Se dice que antiguamente los chinos creían que existían 36.000 dioses que habitaban dentro de nuestro cuerpo humano y que con el buen cuidado y respeto de nuestro cuerpo podríamos alcanzar la inmortalidad.

Esta inmortalidad era solamente alcanzada mientras se vivía en la tierra y para ello se recurría a tres cultos, expediciones para localizar el Penglai, a través de la alquimia (Waidan) o a través de la higiene del cuerpo (Neidan).

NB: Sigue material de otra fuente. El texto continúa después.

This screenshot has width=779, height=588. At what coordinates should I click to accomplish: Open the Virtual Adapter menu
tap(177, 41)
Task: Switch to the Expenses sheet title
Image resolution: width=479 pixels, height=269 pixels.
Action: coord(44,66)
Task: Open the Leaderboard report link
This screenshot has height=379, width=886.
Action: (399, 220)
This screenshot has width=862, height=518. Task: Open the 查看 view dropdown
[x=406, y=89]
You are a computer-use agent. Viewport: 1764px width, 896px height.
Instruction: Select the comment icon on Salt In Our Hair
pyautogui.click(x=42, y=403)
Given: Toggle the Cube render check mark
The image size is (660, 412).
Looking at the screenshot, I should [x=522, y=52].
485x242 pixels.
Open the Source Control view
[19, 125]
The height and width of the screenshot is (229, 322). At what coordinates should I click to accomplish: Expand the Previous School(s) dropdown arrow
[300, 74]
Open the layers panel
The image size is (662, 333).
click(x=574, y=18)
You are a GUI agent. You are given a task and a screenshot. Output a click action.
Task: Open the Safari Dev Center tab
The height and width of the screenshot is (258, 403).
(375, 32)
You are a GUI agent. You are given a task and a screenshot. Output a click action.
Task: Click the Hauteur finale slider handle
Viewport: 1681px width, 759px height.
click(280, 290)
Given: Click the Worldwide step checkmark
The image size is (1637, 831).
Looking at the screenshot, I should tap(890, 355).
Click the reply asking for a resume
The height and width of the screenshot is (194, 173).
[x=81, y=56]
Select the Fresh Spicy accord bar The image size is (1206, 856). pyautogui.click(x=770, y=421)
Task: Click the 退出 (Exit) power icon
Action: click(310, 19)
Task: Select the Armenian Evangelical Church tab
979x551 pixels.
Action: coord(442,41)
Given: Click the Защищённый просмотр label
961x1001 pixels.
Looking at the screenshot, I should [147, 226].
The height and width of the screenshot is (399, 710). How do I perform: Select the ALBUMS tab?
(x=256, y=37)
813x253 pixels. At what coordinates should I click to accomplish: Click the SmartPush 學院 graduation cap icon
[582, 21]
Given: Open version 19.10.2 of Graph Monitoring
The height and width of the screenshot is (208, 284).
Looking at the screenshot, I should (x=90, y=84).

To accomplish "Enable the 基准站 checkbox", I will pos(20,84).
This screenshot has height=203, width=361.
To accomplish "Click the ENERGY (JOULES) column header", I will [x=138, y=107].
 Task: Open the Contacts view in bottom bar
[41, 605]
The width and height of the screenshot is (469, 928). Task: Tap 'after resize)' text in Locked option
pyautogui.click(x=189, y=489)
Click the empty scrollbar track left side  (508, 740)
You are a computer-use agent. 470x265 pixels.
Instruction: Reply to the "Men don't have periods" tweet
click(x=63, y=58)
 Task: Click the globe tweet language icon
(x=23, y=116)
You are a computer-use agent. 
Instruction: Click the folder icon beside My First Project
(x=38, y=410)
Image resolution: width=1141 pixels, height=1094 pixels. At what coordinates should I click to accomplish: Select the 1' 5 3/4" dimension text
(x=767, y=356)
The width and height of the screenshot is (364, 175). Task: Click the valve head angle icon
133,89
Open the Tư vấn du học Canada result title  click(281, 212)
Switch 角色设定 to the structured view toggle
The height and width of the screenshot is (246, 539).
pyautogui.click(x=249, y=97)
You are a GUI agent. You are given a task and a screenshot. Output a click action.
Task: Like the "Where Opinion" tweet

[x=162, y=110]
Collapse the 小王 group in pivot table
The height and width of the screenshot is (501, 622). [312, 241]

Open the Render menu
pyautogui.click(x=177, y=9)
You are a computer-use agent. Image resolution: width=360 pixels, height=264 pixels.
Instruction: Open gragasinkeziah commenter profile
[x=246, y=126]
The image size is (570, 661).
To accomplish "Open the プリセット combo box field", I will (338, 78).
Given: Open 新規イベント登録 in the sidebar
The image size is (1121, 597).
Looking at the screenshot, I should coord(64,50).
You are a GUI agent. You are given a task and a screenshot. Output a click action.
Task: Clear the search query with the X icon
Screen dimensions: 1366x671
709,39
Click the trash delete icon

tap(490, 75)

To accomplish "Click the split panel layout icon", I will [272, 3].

Neidan es el camino para alcanzar la inmortalidad del cuerpo, para ello debemos mantener en buen estado a los 36.000 dioses que están morando en nuestro cuerpo. de acuerdo con el taoísmo en el cuerpo humano podemos encontrar tres grandes centros de energía, uno en la cabeza, otro en el pecho y el otro en el abdomen. Se cuenta que en cada uno de estos centros existían campos de cinabrio que es un metal compuesto por mercurio y azufre, esto se creía que era vital para elaborar la droga de la inmortalidad.

Los 36.000 Dioses se los denomina los Dioses de los Tres Palacios y las Seis Entrañas (hígado, riñones, bazo, corazón y pulmones) cuando una persona se portaba mal con su propio cuerpo, bebiendo o comiendo carnes, estas deidades lo informaban a los Tres Oficiales, para no concederle la inmortalidad. Esto ocurría por que dentro de los cinabrios había 3 gusanos que eran los encargados de que el cuerpo no pudiera alcanzar la inmortalidad haciendo a la persona que enfermara o envejeciera.

El viejo azul es el gusano que se ubica principalmente en la cabeza, encargado de producir ceguera, sordera, o enfermedades en la boca.

La doncella blanca, es el gusano ubicado en el pecho causante de la enfermedad del asma, problemas cardiacos.

El cuerpo ensangrentado es el ultimo gusano, que se encuentra en el abdomen causante de problemas intestinales, reumatismo.